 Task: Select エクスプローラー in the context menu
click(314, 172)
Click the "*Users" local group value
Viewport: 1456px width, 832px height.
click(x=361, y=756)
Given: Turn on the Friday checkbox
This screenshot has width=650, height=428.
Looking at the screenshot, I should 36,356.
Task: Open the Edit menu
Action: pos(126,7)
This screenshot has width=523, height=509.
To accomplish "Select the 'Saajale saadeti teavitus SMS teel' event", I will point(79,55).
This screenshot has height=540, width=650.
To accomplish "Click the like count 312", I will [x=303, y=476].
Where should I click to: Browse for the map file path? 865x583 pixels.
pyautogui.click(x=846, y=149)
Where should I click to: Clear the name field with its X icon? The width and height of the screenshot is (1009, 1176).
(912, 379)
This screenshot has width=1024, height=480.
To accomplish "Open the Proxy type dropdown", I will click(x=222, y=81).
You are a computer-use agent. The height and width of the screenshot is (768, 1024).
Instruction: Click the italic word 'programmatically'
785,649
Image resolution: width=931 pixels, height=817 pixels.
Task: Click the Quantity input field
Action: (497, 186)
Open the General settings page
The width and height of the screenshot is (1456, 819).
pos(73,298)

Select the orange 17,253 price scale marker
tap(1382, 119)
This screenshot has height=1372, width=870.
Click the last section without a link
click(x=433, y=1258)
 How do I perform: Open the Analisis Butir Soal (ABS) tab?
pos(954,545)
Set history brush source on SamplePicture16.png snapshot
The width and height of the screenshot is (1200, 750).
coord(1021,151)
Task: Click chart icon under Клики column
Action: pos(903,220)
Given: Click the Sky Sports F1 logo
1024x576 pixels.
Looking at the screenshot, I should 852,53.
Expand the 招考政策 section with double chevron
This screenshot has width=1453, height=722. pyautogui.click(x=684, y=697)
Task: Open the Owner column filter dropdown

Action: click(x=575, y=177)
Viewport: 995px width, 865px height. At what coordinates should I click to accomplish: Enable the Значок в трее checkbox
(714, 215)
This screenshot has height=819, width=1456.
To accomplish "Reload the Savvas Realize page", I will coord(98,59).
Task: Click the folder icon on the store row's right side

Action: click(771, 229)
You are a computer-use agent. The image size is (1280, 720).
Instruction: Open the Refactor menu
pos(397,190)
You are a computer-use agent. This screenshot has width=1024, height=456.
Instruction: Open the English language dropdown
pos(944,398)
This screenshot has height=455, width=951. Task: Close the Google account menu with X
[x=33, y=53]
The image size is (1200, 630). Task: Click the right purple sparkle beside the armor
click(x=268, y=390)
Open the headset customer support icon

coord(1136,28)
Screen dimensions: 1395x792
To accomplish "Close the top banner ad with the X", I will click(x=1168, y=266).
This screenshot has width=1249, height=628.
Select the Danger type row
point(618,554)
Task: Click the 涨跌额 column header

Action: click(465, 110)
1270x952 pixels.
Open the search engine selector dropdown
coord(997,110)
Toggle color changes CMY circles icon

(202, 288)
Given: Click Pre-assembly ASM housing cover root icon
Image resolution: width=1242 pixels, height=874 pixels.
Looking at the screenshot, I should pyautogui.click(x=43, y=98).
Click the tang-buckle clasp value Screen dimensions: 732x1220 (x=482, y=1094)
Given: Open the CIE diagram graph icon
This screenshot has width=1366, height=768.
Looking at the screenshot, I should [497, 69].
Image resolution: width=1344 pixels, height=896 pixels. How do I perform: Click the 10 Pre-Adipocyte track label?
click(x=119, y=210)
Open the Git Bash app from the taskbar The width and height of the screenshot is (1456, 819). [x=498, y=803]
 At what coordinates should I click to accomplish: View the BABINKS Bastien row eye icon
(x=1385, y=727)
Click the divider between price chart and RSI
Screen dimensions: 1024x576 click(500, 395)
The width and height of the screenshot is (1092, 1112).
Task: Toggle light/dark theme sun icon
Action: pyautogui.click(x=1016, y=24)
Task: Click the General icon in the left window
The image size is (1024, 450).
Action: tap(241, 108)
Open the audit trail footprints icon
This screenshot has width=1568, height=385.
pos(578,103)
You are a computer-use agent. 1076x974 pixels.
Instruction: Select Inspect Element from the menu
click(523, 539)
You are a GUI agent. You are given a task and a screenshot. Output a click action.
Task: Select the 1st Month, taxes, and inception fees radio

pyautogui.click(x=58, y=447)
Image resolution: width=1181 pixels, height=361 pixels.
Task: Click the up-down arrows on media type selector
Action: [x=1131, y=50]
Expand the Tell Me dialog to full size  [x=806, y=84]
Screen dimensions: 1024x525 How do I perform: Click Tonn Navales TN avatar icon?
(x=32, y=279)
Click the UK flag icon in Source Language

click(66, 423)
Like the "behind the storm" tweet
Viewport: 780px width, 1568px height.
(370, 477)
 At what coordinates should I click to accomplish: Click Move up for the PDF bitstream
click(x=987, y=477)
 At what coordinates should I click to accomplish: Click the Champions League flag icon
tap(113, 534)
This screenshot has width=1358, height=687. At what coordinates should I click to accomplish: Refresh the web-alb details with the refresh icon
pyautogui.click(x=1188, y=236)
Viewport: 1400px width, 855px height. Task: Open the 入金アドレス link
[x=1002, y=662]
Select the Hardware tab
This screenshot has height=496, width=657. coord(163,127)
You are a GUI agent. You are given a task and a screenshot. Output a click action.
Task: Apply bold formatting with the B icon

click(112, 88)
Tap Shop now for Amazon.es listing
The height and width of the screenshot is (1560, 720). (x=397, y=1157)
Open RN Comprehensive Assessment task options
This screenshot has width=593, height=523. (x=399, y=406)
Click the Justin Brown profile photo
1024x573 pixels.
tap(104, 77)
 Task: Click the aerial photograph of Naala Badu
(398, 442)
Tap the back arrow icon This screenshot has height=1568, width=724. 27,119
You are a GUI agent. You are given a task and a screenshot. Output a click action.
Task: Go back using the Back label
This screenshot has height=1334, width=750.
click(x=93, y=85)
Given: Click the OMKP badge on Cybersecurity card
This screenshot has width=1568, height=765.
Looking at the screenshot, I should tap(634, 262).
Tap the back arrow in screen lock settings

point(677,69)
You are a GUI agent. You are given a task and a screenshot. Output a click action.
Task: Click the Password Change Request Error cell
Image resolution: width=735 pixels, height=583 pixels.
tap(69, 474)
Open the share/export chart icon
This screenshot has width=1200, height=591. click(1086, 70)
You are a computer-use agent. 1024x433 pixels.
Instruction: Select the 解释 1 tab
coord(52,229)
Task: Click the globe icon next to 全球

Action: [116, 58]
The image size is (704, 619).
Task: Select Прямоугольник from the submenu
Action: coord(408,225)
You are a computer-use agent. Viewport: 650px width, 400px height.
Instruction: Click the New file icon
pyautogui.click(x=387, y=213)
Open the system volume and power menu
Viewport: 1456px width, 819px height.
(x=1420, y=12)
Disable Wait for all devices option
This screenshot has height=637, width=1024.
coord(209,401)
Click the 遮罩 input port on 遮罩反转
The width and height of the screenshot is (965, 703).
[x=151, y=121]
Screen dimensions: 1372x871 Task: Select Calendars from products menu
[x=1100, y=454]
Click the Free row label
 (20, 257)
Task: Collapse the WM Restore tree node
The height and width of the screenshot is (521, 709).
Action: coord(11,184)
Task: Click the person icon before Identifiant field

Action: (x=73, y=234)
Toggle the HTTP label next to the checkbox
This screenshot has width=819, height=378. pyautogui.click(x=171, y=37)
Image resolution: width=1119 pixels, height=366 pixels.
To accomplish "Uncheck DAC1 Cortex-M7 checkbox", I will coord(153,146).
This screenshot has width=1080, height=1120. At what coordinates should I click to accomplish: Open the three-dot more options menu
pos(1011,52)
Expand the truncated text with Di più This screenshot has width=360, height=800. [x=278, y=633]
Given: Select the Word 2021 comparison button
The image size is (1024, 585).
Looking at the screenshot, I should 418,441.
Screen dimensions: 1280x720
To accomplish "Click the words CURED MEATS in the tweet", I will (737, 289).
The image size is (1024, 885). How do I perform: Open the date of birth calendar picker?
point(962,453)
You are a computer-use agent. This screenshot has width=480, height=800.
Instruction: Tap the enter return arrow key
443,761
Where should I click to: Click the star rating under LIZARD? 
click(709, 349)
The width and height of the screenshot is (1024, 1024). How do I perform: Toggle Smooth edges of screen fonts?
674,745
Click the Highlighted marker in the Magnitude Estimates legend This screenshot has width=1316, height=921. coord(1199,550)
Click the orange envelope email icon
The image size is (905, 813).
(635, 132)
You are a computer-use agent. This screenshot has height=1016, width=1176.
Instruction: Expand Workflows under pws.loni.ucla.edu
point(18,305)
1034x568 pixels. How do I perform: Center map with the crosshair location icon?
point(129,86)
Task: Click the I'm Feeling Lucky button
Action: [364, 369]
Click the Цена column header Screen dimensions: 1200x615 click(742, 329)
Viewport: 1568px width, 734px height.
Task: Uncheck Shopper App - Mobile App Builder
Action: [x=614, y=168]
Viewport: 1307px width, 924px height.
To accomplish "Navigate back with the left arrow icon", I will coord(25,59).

**WRITTEN INSTRUCTION**
Rewrite the stretch of records from the start through the line containing "click(x=361, y=756)", swapping "local group" for "domain group" and leaving everything else unchanged.

**WRITTEN ANSWER**
 Task: Select エクスプローラー in the context menu
click(314, 172)
Click the "*Users" domain group value
Viewport: 1456px width, 832px height.
click(x=361, y=756)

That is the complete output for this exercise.